At the same time, Congress has clearly and narrowly delineated the role of the FCC in regulating the way carriers collect and maintain subscriber information. It would be an unjustified expansion of the FCC’s authority to regulate what information flows over a network. Privacy issues on the Internet are independent of the pipes used to transmit information. We therefore disagree with the premise of the letter filed with the Commission by the Center for Democracy and Technology (CDT)—that broadband connections create distinct privacy concerns.
Instead, data collection and use occurs at the ends of a network. Consumers provide data through browsers and set application privacy settings on their computer. Web applications reside on servers and they collect and receive data from users in certain ways that are programmed within the application. The privacy policies of the ends (consumers and online services) are not defined by the middle (the speed of the communications pipe).
We believe that the agency that handles trade-related matters—the FTC—is the appropriate agency for privacy-related issues. As noted above, it has traditionally exercised jurisdiction over privacy matters under its authority to regulate unfair and deceptive practices. Implicitly, the CDT letter recognizes that privacy is more of a trade practice and not a broadband technology practice.

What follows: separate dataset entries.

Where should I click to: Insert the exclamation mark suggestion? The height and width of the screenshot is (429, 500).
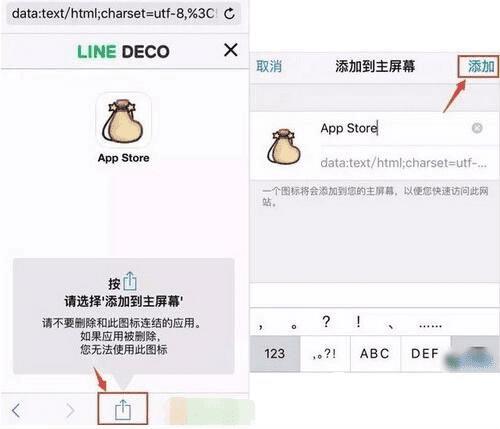pyautogui.click(x=358, y=322)
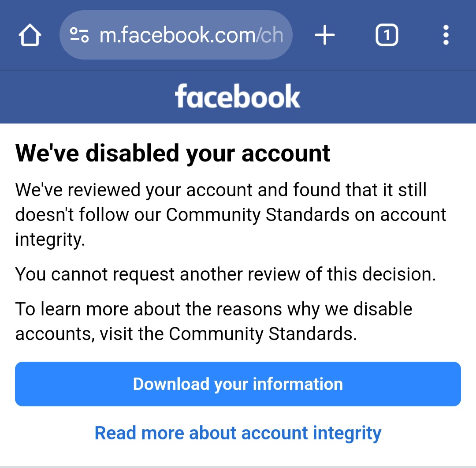Click the facebook logo in header
The height and width of the screenshot is (468, 476).
(x=238, y=96)
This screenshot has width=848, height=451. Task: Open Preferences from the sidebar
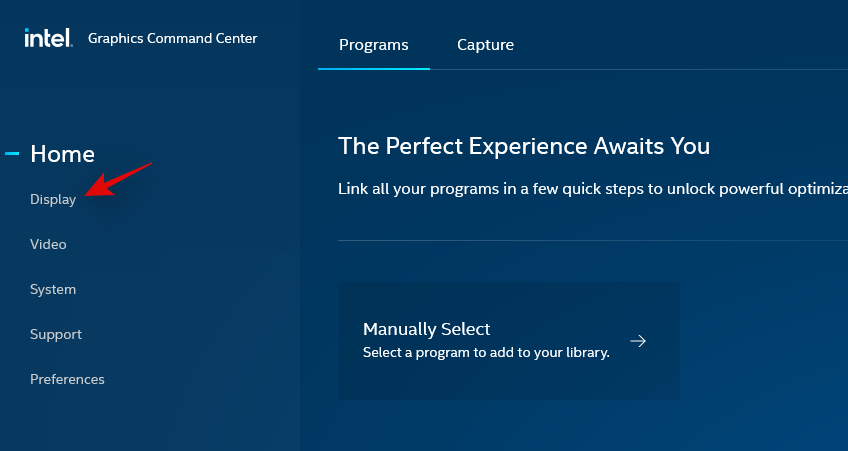pyautogui.click(x=67, y=379)
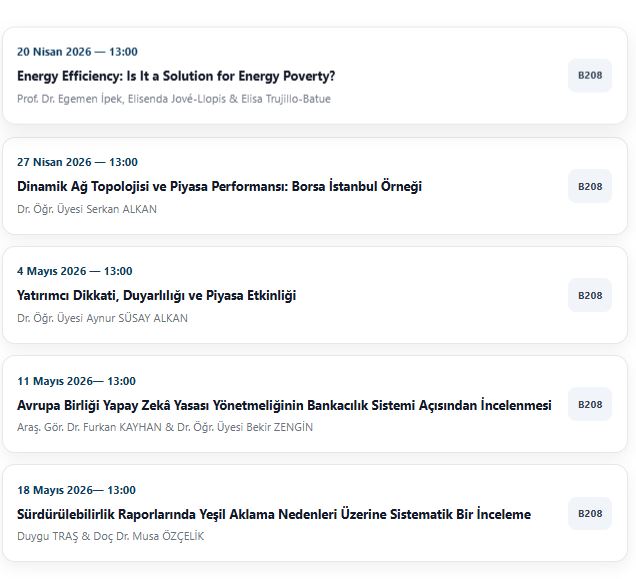Image resolution: width=636 pixels, height=579 pixels.
Task: Click the Dinamik Ağ Topolojisi seminar title
Action: pos(219,186)
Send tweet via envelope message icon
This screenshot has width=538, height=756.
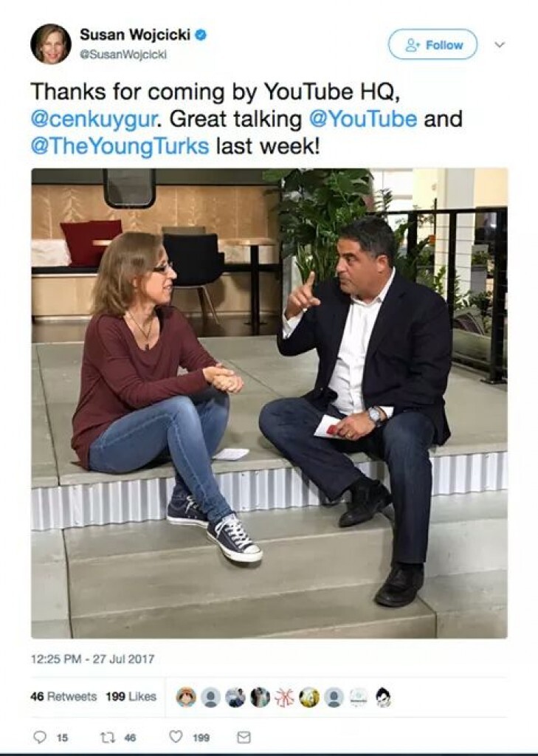pos(244,738)
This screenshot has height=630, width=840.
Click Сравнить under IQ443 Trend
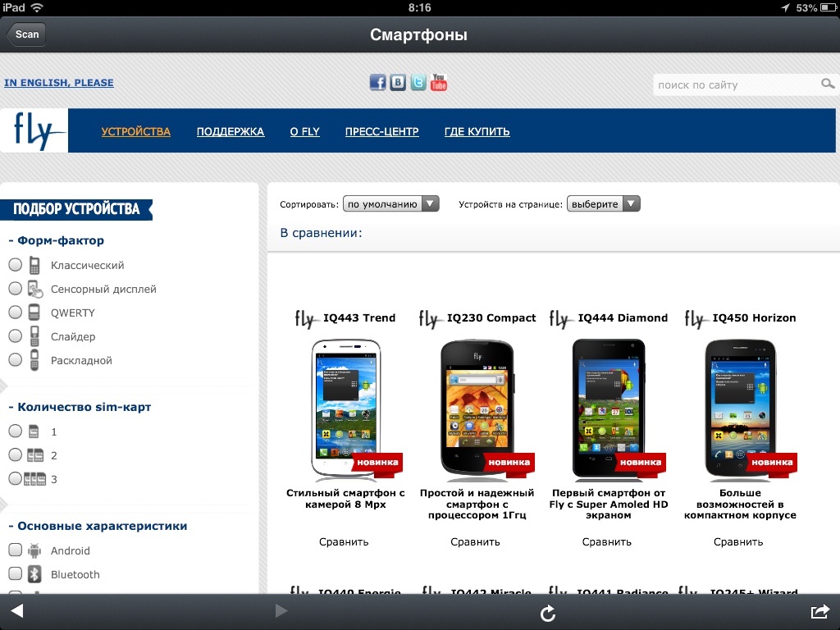pos(344,542)
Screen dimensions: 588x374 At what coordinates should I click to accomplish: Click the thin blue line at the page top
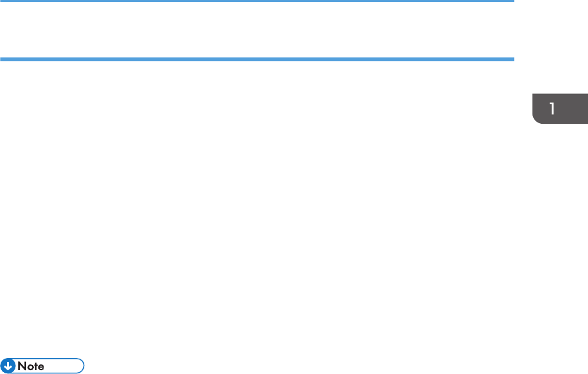tap(257, 1)
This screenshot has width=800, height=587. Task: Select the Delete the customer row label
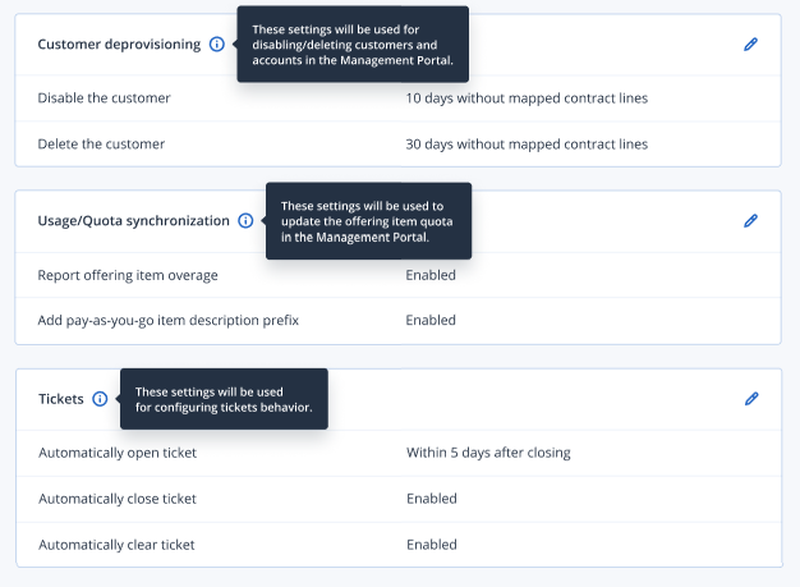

The letter mentions “broadband” only twice within the four subject areas that make up the core focus for comments—and only in the description paragraph, not the questions themselves.
Because it duplicates ongoing work in other government venues, we believe that the CDT letter is more appropriately addressed elsewhere. The Commission has a full-slate of issues already under its purview and it is unfair to expect it to tackle every issue under the broadband sun, particularly those that are merely ancillary to Internet broadband communications.
NetChoice will continue to engage on privacy matters at the state and federal level. Privacy is an important issue not because it is specific to broadband; rather, because privacy is a consumer-driven expectation that must be met regardless of transmission technology.
1401 K St NW, Suite 502
Washington, DC 20005
 Stephanie Clifford, “F.T.C.: Has Internet Gone Beyond Privacy Policies?”, Jan 11, 2010, available at http://mediadecoder.blogs.nytimes.com/2010/01/11/ftc-has-internet-gone-beyond-privacy-policies/?scp=2&sq=ftc&st=cse
 See 47 U.S.C. § 222 (providing authority for the FCC to regulate the privacy of consumer information maintained by telecommunications carriers whether by wireline, wireless or VoIP); 47 U.S.C. § 551 (providing authority for the FCC to regulate consumer information maintained by cable operators to protect subscriber privacy); 47 U.S.C. § 338(i) (providing authority for the FCC to protect the privacy of Direct Broadcast Satellite subscribers).
 See Attachment: Center for Democracy and Technology Letter, Filed January 11, 2009.